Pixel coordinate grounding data
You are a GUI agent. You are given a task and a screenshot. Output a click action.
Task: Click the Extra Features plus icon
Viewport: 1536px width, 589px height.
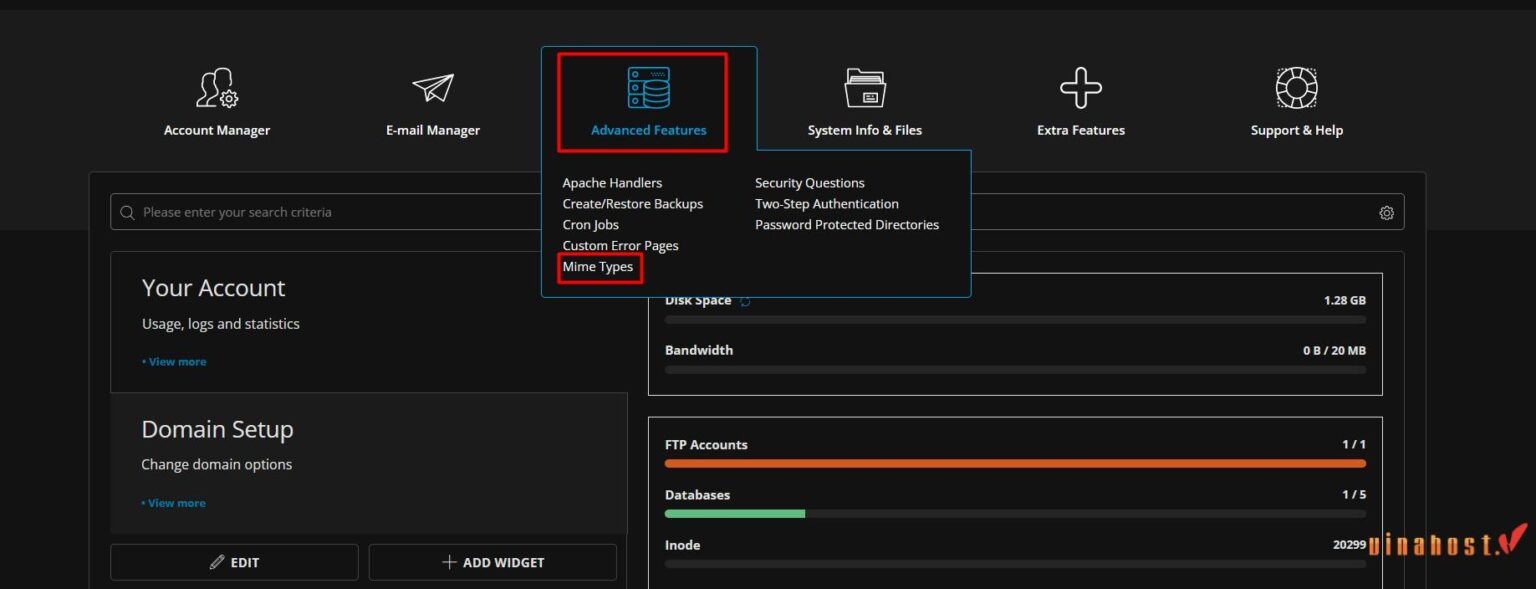[1080, 88]
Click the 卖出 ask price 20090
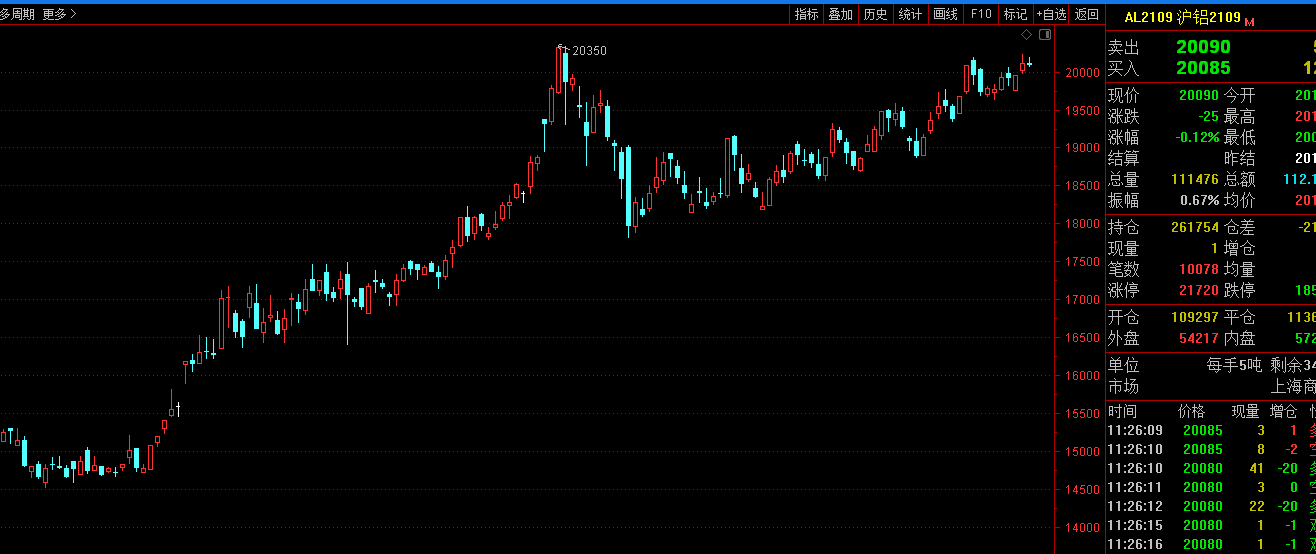 pos(1203,47)
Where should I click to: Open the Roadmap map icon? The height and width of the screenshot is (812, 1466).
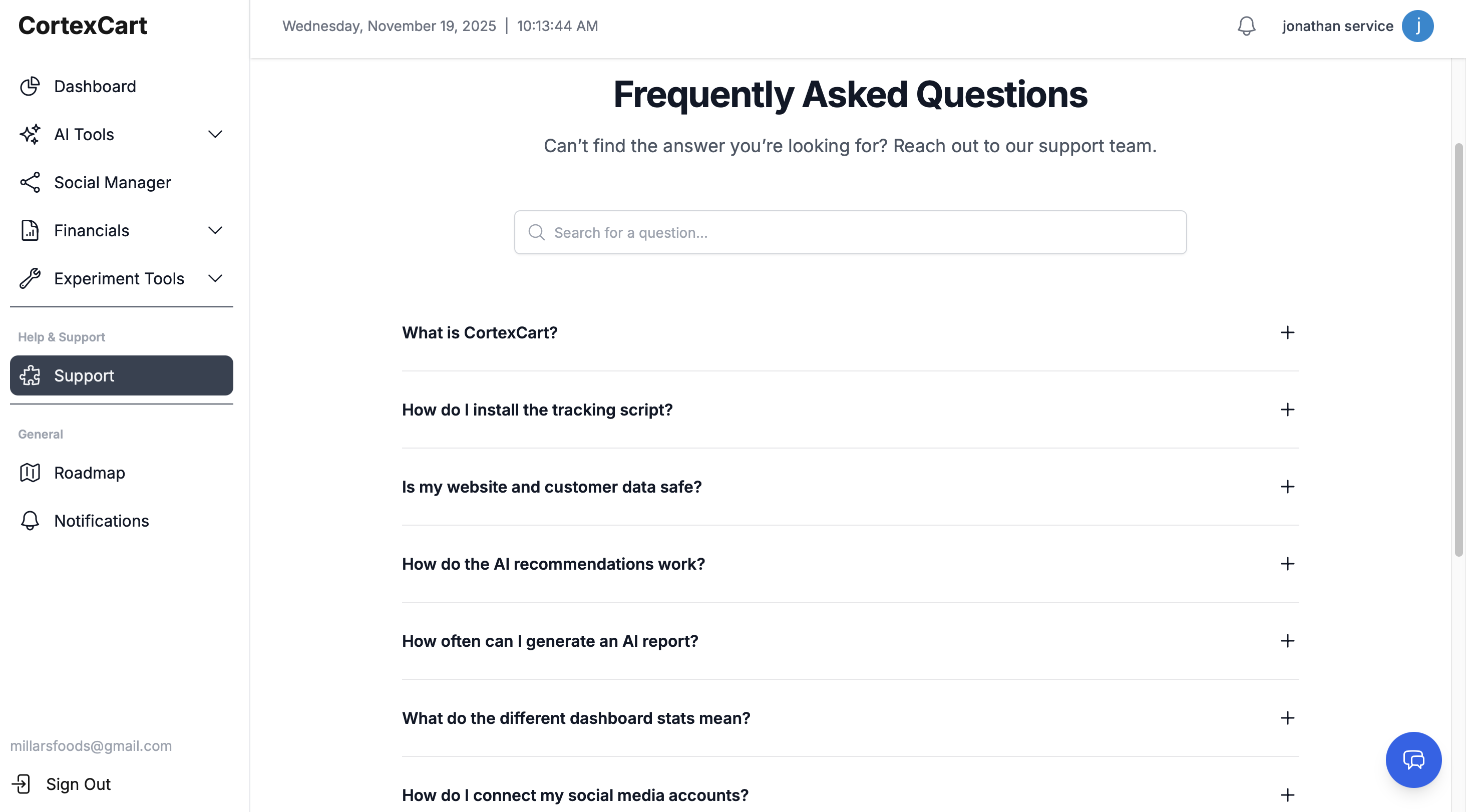30,472
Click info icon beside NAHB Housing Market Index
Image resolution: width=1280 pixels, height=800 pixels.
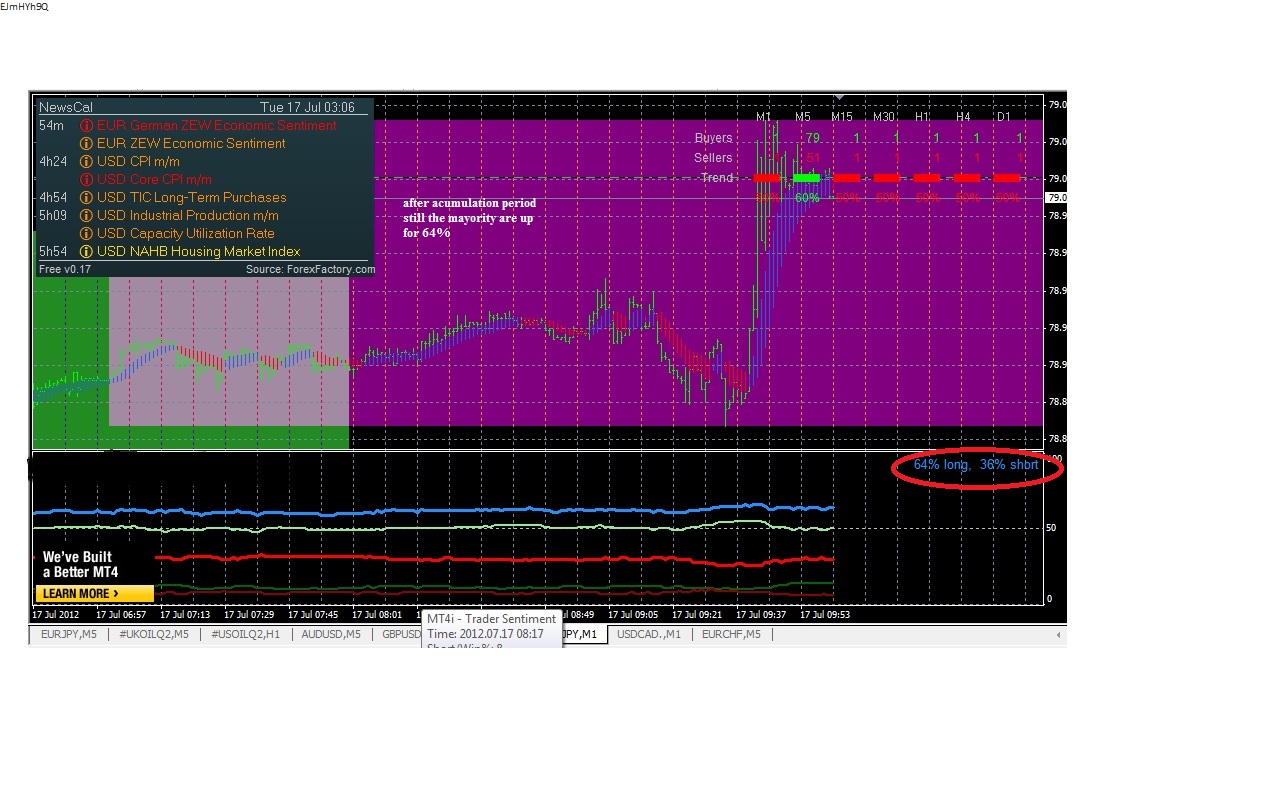[x=87, y=252]
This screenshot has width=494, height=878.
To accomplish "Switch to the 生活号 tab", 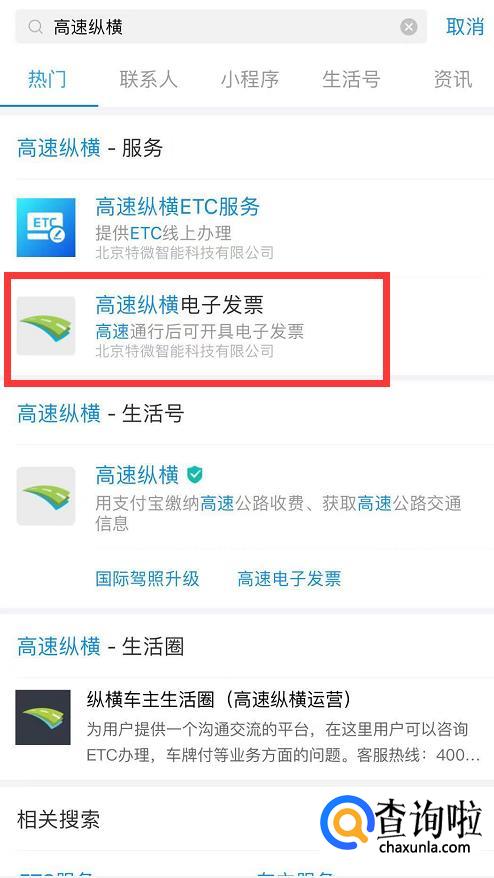I will point(351,79).
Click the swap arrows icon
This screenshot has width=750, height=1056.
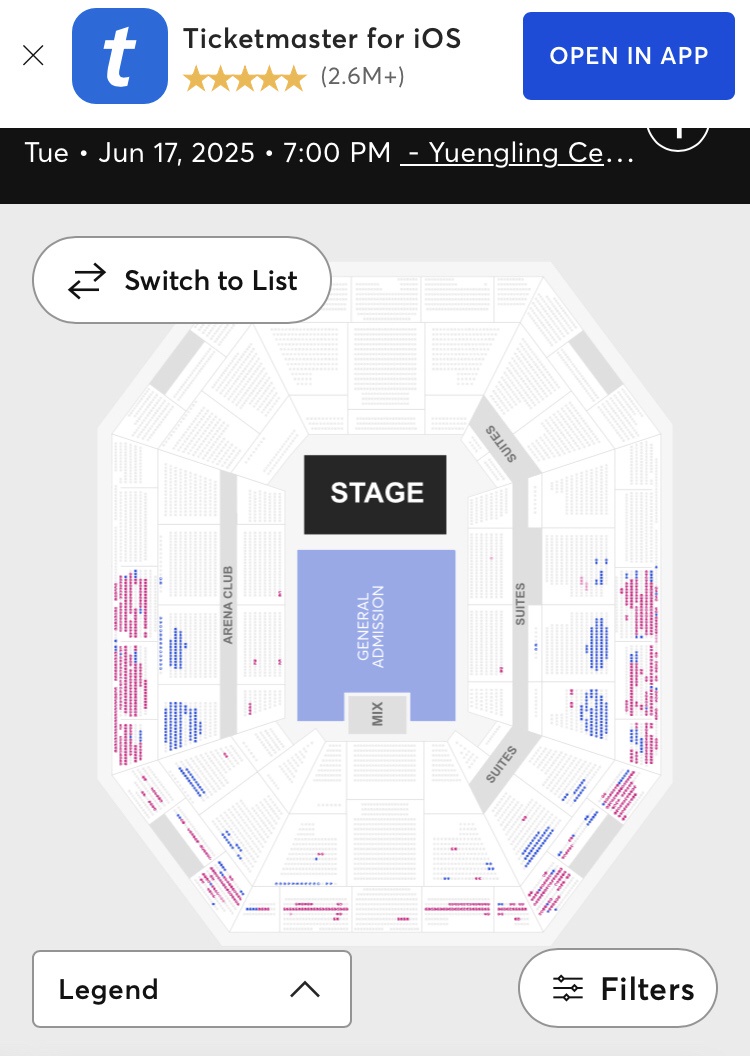point(86,281)
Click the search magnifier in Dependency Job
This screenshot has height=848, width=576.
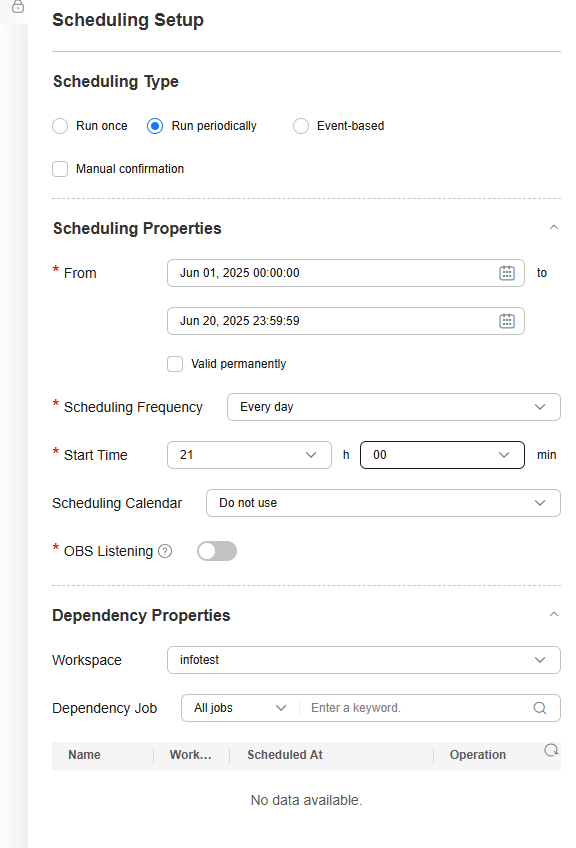(540, 708)
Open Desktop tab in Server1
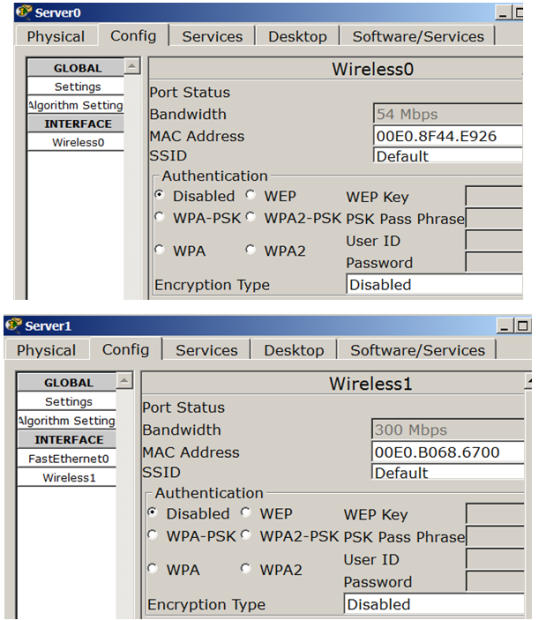The image size is (539, 620). pos(294,350)
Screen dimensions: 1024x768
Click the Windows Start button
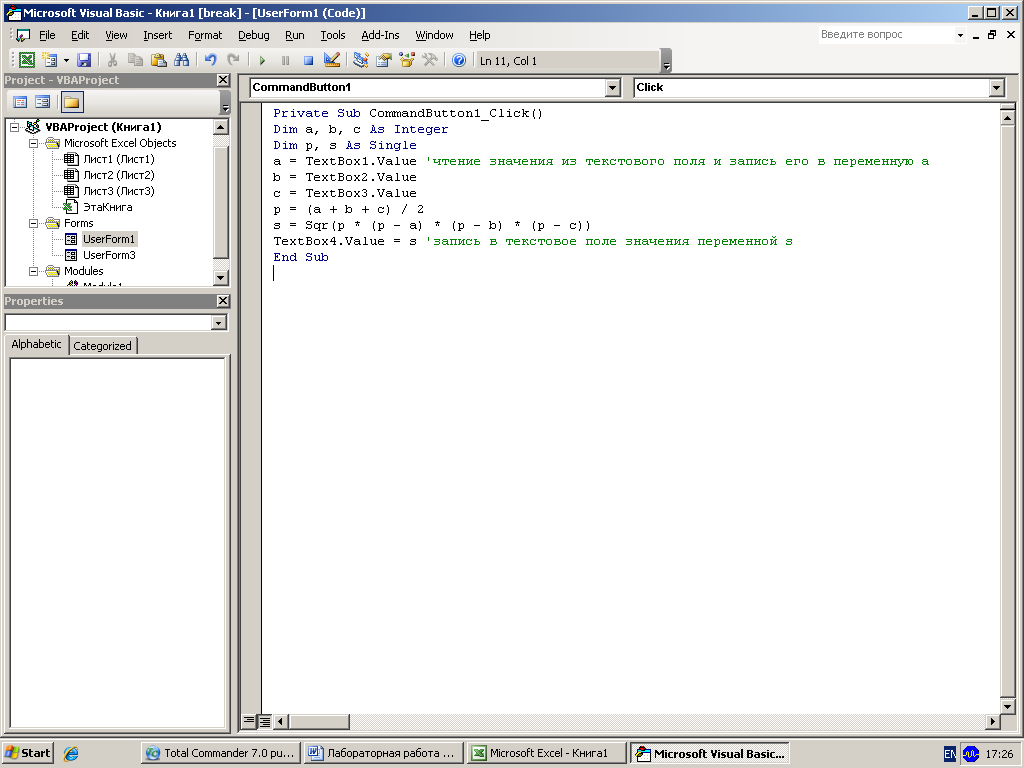(28, 753)
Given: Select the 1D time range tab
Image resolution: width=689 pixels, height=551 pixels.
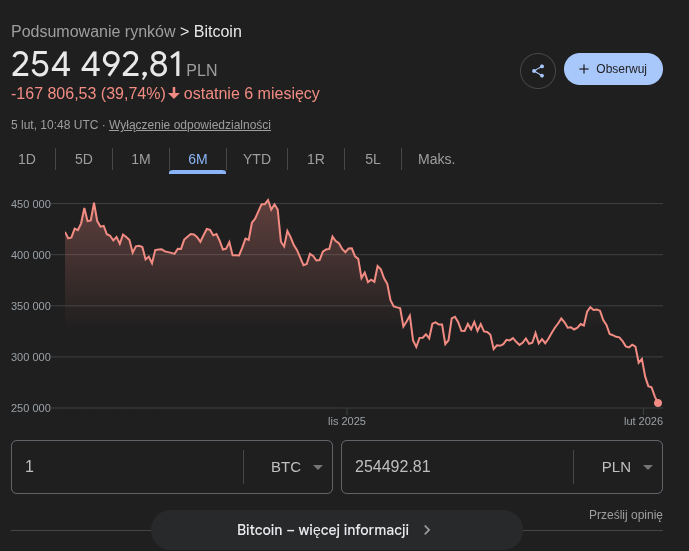Looking at the screenshot, I should pyautogui.click(x=27, y=159).
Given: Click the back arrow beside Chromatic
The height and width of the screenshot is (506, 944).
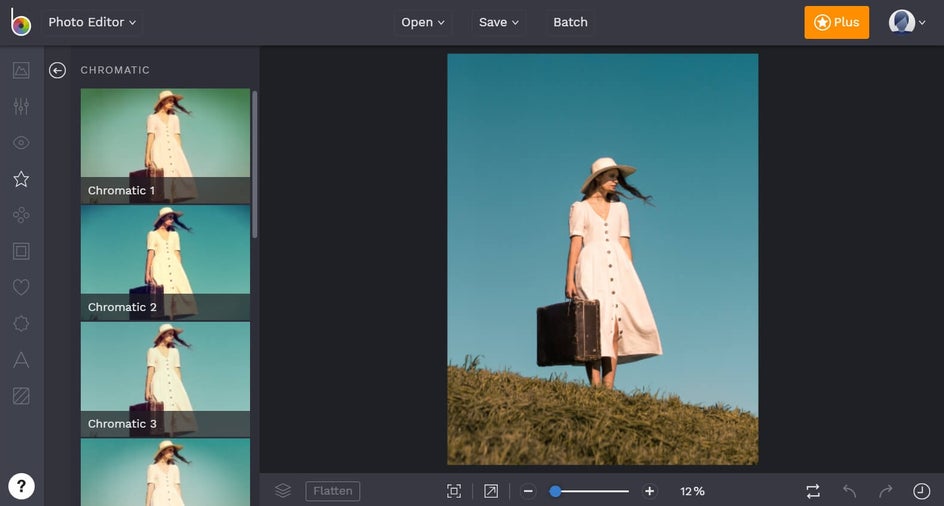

▸ **Activity**
Give the number of lines in the entries that include the string "beside", and nothing else.

▸ **Answer space**
2